AUSTIN, Texas -- Aliyah Marandiz, who grew up a member of the Baha'i faith, said that her religion influences her actions, her perspective and how she treats other people, much the same way any religion would.
Yet while many religious communities are grappling with how to talk about race in the wake of recent protests against racism and police brutality, Marandiz said she has seen her fellow Baha'i practice their core belief of eradicating racism through service to their community.
"It's been really helpful to have these allies that are ready for action," she said. "The biggest thing is that all my Baha'i friends and the people in the Baha'i community have been so ready to act. We believe this so deeply, so we're like, 'How do we act on this?'"
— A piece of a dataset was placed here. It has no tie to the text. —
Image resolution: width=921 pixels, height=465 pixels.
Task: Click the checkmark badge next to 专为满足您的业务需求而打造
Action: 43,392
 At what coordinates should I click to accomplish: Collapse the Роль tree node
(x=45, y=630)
Khotan Shahbazi-Harmon, who serves as the chair of the elected Local Spiritual Assembly in Austin, described service to the community as akin to worship.
"We're always thinking, how do we interact with people? How do we build relationships? How do we serve the community in a way that reflects the community?" said Chwinwi Ghogomu, who became Baha'i with his mother and sister at the age of 13. "How do you take the society that you're living in and serve that society and how do you learn to recognize the dignity that is inherent in all of us?"
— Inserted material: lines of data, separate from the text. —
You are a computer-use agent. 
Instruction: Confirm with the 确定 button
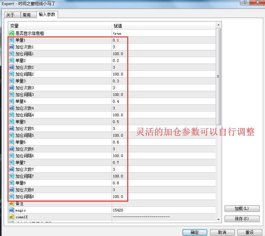(195, 232)
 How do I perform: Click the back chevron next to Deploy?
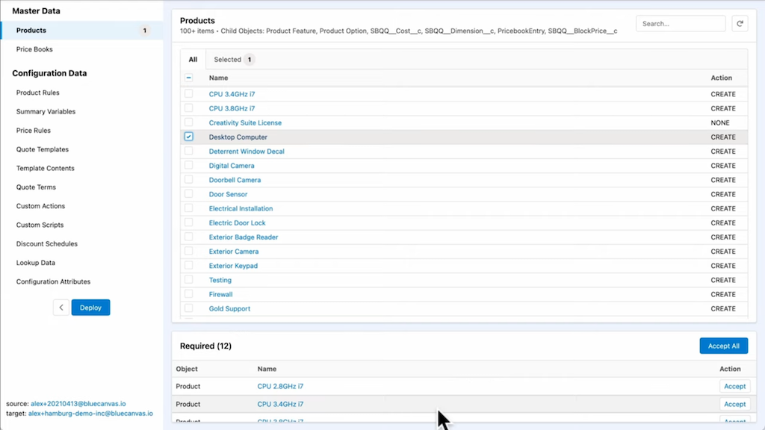point(61,307)
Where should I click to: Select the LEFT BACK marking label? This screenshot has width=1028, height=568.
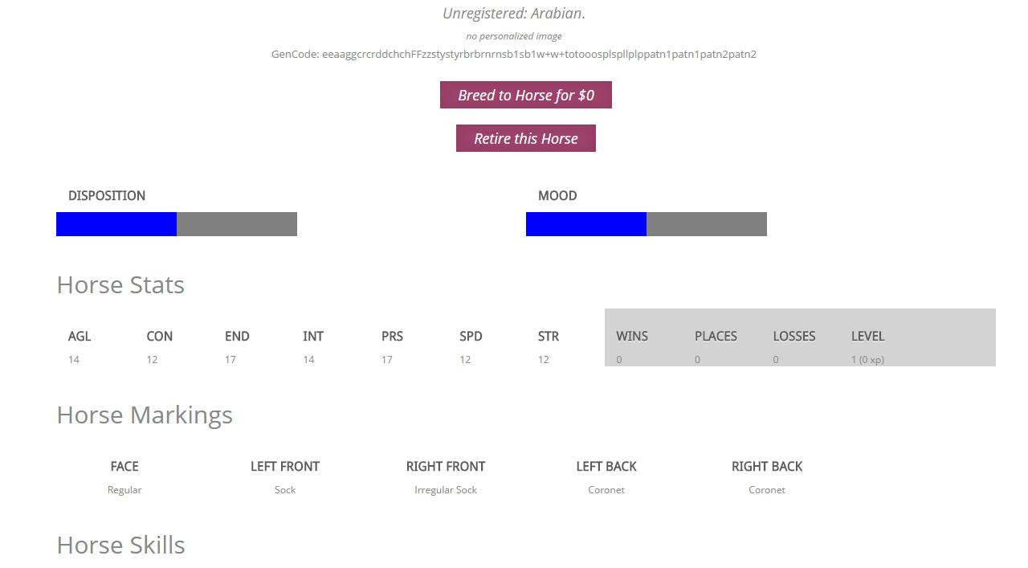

For many Baha'is, this service has recently meant attending protests or turning out to support local organizations involved in social justice work.
Shivani Jain, who discovered the Baha'i faith in college a decade ago, said she appreciated the notion of a religion dedicated to achieving concrete, long-term structural change.
"It's a faith that's really about the critical investigation of truth and about hopefully working toward a better world order that eradicates extremes of wealth and poverty, and racial prejudice," she said. "The idea is that true unity comes from justice. So we can't have unity unless we have fairness and justice at all levels, and we're working toward that in a very constructive way."
This belief in justice is built into the structure of the religion itself. When electing members of the local spiritual assemblies, Baha'i policy says that a tie vote will go to the person whose identity is underrepresented in the local community.
Baha'is are involved in many social causes in Austin, Jain said.